Task details: Every entry that follows is to be set down exactly, with its pictures omitted.
START Records to process
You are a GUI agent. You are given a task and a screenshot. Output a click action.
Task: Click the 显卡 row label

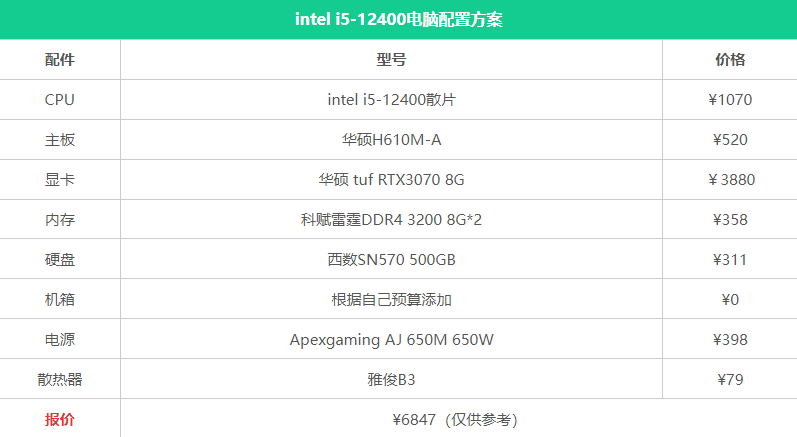click(59, 179)
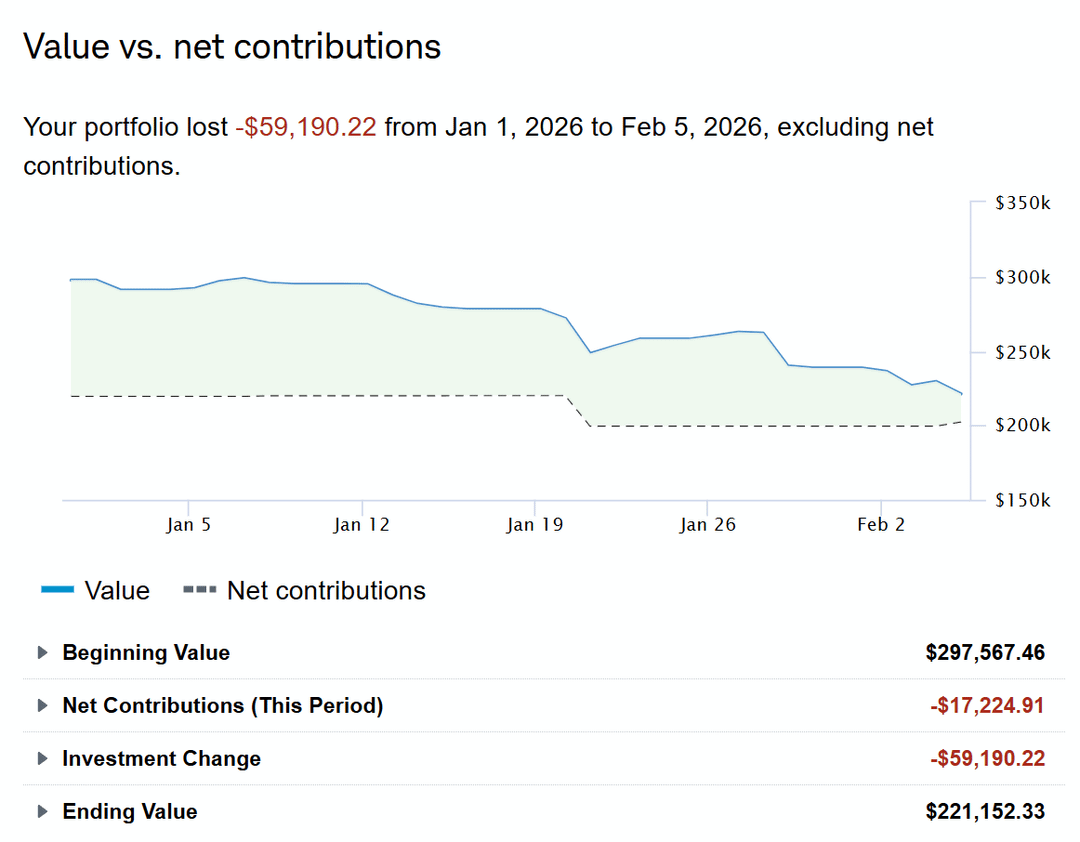Click the red loss amount in summary sentence
Image resolution: width=1080 pixels, height=842 pixels.
coord(306,128)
END Records to process
Finished exercise:
You are a GUI agent. You are given a task and a screenshot. Output a click action.
Task: Click the 显卡 row label

click(59, 179)
Click the red loss amount in summary sentence
Image resolution: width=1080 pixels, height=842 pixels.
coord(306,128)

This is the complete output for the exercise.